(Beginning of TASK MATERIAL)

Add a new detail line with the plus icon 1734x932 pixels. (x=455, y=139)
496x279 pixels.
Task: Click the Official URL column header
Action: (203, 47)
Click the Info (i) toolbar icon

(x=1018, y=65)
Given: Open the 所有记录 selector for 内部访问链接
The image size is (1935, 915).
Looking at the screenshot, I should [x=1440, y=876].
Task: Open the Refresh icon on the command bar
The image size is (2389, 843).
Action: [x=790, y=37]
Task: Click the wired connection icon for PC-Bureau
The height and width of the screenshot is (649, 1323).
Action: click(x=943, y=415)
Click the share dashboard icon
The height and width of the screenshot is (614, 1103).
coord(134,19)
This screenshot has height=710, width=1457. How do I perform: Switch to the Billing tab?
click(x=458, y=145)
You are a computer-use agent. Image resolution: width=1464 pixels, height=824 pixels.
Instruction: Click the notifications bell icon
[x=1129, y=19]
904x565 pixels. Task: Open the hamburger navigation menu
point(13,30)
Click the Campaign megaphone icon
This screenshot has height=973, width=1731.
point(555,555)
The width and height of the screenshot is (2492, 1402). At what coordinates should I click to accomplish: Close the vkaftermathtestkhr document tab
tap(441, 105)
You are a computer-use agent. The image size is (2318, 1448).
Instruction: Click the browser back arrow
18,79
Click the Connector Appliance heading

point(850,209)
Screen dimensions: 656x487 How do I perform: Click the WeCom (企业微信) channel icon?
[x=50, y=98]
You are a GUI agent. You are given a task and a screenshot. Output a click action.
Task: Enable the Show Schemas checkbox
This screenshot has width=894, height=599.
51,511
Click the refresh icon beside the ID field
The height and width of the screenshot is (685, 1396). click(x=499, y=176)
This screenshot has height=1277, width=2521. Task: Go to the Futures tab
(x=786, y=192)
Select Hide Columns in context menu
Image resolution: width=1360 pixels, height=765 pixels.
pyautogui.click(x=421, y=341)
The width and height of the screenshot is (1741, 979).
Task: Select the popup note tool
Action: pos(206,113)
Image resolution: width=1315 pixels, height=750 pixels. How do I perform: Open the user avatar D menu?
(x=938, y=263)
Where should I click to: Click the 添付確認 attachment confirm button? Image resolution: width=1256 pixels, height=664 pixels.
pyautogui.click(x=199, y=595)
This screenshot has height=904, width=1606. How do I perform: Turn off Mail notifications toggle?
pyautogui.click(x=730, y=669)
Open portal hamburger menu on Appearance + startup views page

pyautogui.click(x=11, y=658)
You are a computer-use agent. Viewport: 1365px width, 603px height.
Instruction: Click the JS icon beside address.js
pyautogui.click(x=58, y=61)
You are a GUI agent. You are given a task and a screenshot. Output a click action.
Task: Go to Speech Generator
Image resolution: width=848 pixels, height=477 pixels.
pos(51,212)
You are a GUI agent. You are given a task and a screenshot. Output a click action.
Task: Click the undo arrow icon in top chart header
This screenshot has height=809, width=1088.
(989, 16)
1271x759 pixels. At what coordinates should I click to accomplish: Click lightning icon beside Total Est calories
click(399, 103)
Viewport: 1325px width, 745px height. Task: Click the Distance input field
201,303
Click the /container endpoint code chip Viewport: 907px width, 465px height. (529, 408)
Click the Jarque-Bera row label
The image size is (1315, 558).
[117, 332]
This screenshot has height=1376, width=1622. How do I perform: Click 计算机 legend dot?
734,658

(End of TASK MATERIAL)

ASSIGNED TASK
Set down all of the data above again, exactly.

TASK RESPONSE
Add a new detail line with the plus icon 1734x932 pixels. (x=455, y=139)
496x279 pixels.
Task: Click the Official URL column header
Action: (203, 47)
Click the Info (i) toolbar icon

(x=1018, y=65)
Given: Open the 所有记录 selector for 内部访问链接
The image size is (1935, 915).
Looking at the screenshot, I should [x=1440, y=876].
Task: Open the Refresh icon on the command bar
The image size is (2389, 843).
Action: [x=790, y=37]
Task: Click the wired connection icon for PC-Bureau
The height and width of the screenshot is (649, 1323).
Action: click(x=943, y=415)
Click the share dashboard icon
The height and width of the screenshot is (614, 1103).
coord(134,19)
This screenshot has height=710, width=1457. How do I perform: Switch to the Billing tab?
click(x=458, y=145)
You are a computer-use agent. Image resolution: width=1464 pixels, height=824 pixels.
Instruction: Click the notifications bell icon
[x=1129, y=19]
904x565 pixels. Task: Open the hamburger navigation menu
point(13,30)
Click the Campaign megaphone icon
This screenshot has height=973, width=1731.
point(555,555)
The width and height of the screenshot is (2492, 1402). At what coordinates should I click to accomplish: Close the vkaftermathtestkhr document tab
tap(441, 105)
You are a computer-use agent. The image size is (2318, 1448).
Instruction: Click the browser back arrow
18,79
Click the Connector Appliance heading

point(850,209)
Screen dimensions: 656x487 How do I perform: Click the WeCom (企业微信) channel icon?
[x=50, y=98]
You are a GUI agent. You are given a task and a screenshot. Output a click action.
Task: Enable the Show Schemas checkbox
This screenshot has width=894, height=599.
51,511
Click the refresh icon beside the ID field
The height and width of the screenshot is (685, 1396). click(x=499, y=176)
This screenshot has height=1277, width=2521. Task: Go to the Futures tab
(x=786, y=192)
Select Hide Columns in context menu
Image resolution: width=1360 pixels, height=765 pixels.
pyautogui.click(x=421, y=341)
The width and height of the screenshot is (1741, 979).
Task: Select the popup note tool
Action: pos(206,113)
Image resolution: width=1315 pixels, height=750 pixels. How do I perform: Open the user avatar D menu?
(x=938, y=263)
Where should I click to: Click the 添付確認 attachment confirm button? Image resolution: width=1256 pixels, height=664 pixels.
pyautogui.click(x=199, y=595)
This screenshot has height=904, width=1606. How do I perform: Turn off Mail notifications toggle?
pyautogui.click(x=730, y=669)
Open portal hamburger menu on Appearance + startup views page

pyautogui.click(x=11, y=658)
You are a computer-use agent. Viewport: 1365px width, 603px height.
Instruction: Click the JS icon beside address.js
pyautogui.click(x=58, y=61)
You are a GUI agent. You are given a task and a screenshot. Output a click action.
Task: Go to Speech Generator
Image resolution: width=848 pixels, height=477 pixels.
pos(51,212)
You are a GUI agent. You are given a task and a screenshot. Output a click action.
Task: Click the undo arrow icon in top chart header
This screenshot has height=809, width=1088.
(989, 16)
1271x759 pixels. At what coordinates should I click to accomplish: Click lightning icon beside Total Est calories
click(399, 103)
Viewport: 1325px width, 745px height. Task: Click the Distance input field
201,303
Click the /container endpoint code chip Viewport: 907px width, 465px height. (529, 408)
Click the Jarque-Bera row label
The image size is (1315, 558).
[117, 332]
This screenshot has height=1376, width=1622. How do I perform: Click 计算机 legend dot?
734,658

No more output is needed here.